Following the devastating January floods in Queensland, there are many lingering questions over what will happen to the local property market. Will the price of flood-affected homes plunge? Will homes located in higher, dryer parts of Brisbane attract a premium? Or will the entire property market stand still until the rebuilding is complete?
It may well be too early to tell as yet, but property investor and renovator Geoff Doidge, of the Reno Kings, experienced the 1974 floods.
“My recollection is that there were ‘no go’ property zones for years after the ’74 floods. For a period, the areas that were heavily damaged in the flood affected suburbs lost value and everyone was ‘gun-shy’ of any serious rains for some years,” he said.
“The flood maps were compiled and were used as an optional paid search when you bought a house. Discovering your house had been flooded in ’74 was a definite reason to crash the contract.”
He said the building of the Wivenhoe Dam became a circuit breaker in this process.
“It was commonly believed that if your property ‘just’ flooded in ’74 then it would now be ‘flood free’ because of Wivenhoe,” he said. “Gradually though memories faded and there was the beginning of the massive migration into Brisbane by interstate and overseas people who had not experienced the devastation of ’74 and to whom these areas looked cheap.”

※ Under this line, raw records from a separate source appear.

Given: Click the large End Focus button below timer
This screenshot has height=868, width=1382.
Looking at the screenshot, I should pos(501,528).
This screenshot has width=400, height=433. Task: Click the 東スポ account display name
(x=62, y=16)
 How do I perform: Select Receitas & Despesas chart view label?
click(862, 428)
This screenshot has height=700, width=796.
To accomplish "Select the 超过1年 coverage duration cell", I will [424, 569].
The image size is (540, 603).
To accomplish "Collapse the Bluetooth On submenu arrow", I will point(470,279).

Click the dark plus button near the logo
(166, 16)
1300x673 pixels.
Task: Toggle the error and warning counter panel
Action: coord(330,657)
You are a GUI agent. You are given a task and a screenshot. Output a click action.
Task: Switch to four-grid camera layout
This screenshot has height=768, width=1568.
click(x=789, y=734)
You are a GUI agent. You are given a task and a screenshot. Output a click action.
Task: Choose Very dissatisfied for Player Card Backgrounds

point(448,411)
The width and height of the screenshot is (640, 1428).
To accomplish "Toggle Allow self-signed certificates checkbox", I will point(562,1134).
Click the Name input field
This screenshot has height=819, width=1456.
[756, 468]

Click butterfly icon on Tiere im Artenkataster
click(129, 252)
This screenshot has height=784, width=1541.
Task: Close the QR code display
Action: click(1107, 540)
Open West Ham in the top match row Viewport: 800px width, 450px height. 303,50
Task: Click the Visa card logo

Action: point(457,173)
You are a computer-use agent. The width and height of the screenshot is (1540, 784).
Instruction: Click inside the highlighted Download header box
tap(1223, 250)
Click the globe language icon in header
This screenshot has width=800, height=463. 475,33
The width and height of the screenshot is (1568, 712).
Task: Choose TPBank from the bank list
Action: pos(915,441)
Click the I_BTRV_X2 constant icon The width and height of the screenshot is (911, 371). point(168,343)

Mr Doidge, who has a property portfolio in excess of $25m, said he would proceed with extreme caution when looking for flood-affected bargains.
“Personally I wouldn’t be tempted to buy a ‘bargain flood affected’ property. Just because we have had a 1-in-100 event… that is just a statistic … it does not mean it can’t happen next year…or the year after. Keep that in mind,” he said.
Buyer’s agent Justin Eslick from Brisbane company Investigate Property said the Brisbane property market, in particular the rental market, had been fairly stagnant for over 12 months prior to the floods.
“This will change. It is a lot easier for a tenant to walk away from a flood affected property than it is for an owner. These tenants will seek higher ground,” he said.
“We are already seeing this with commercial property where some businesses are looking to relocate, even if it is short term. There may also be an influx of interstate workers who can secure good employment as the result of the rebuilding process, such as tradespeople.”
“So the rental market is likely to be very buoyant. This may well translate to local investors buying rental properties as they recognise the opportunity.”
However, he thinks interstate investors may shy away as people may mistakenly believe all of Brisbane was affected.
“This is most certainly not the case. A lot of areas have flooded and in a bad way, but most of these areas are low lying areas that regularly flood (obviously not to this level), or at least they did before our recent drought period,” he said.
“The majority of Brisbane is high and dry. In fact there was hardly any flooding east of the city. Most flooding occurred to the South and West where the Brisbane River snakes around, creating peninsulas which are usually low lying.”